Numa vila do bairro do Bixiga em São Paulo, tradicional reduto de imigrantes italianos, mora Nino (Juca de Oliveira), o amigo de todos. O rapaz tinha quinze anos quando chegou ao Brasil em companhia de um tio, Ângelo (Uccio Gaeta). Com muito trabalho Nino tornou-se dono de um açougue. Alegre, rude e de bom coração, o rapaz não consegue conquistar o coração da ambiciosa Natália (Bibi Vogel), sua vizinha também pobre que está tentando se aproximar de Renato (Wilson Fragoso), seu milionário patrão – dono de uma joalheria e filho de Dona Virgínia (Dina Lisboa), proprietária das casas da vila, completamente contra o envolvimento de Renato com Natália.

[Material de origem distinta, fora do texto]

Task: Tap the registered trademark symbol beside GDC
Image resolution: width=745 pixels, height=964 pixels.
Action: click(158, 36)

Enquanto Nino sofre por Natália, Bianca (Aracy Balabanian) sofre de amores por Nino. Ela é uma jovem meiga, tímida, não muito bonita e que, ainda por cima, tem um defeito na perna. Apaixonada pelo açougueiro, Bianca vive seu ciúme em silêncio, até que Nino vê despertar em si o verdadeiro amor em relação a ela.
A Trama simples que nos remetia ao cotidiano de pequenos bairros e vilas conquistou o Brasil e  com quase um ano no ar nunca fez o público, que se via em cada história,  perder o interesse pela novela. 

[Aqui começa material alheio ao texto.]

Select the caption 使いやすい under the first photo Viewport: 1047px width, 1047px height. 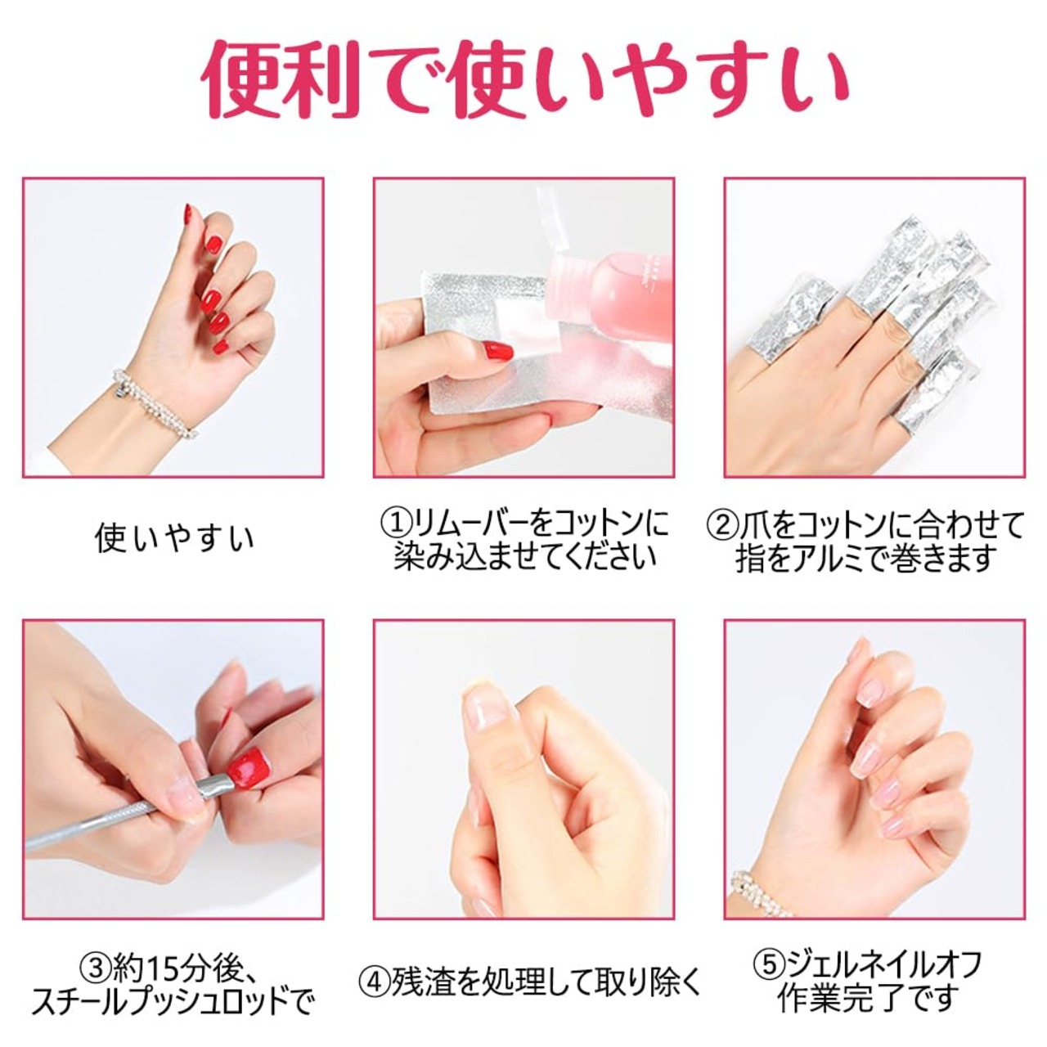click(x=174, y=538)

Nino, O Italianinho criou um estilo próprio na tv. O texto do Geraldo Vietri e Walther Negrão  despertou interesse fora do Brasil e foi vendido para vários países.

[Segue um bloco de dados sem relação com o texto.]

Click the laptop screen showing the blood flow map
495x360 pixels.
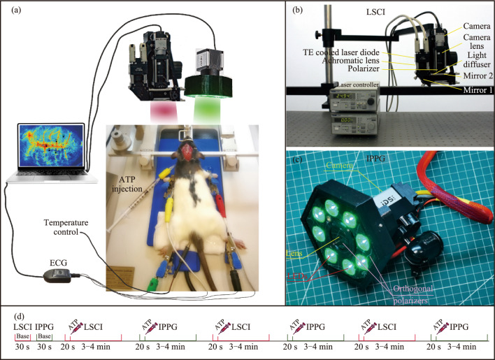52,150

Juca de Oliveira na pele do protagonista foi catapultado ao sucesso e ganhou status de grande astro e galã número 1 da emissora.
Nino, O Italianinho marcou a estreia em novelas  da atriz Bibi Vogel, famosa modelo internacional e considerada um dos rostos mais bonitos da década de 60 e 70.


Outros atores tiveram momentos memoráveis na trama com personagens inesquecíveis como : Dina Lisboa, que mostrava pela primeira vez em novelas uma caracterização de grã-fina; e Aracy Balabanian deu um show vivendo a antiestrela Bianca, com uma caracterização impecável da personagem que não tinha muitos atributos de beleza e ainda puxava de uma perna com defeitos.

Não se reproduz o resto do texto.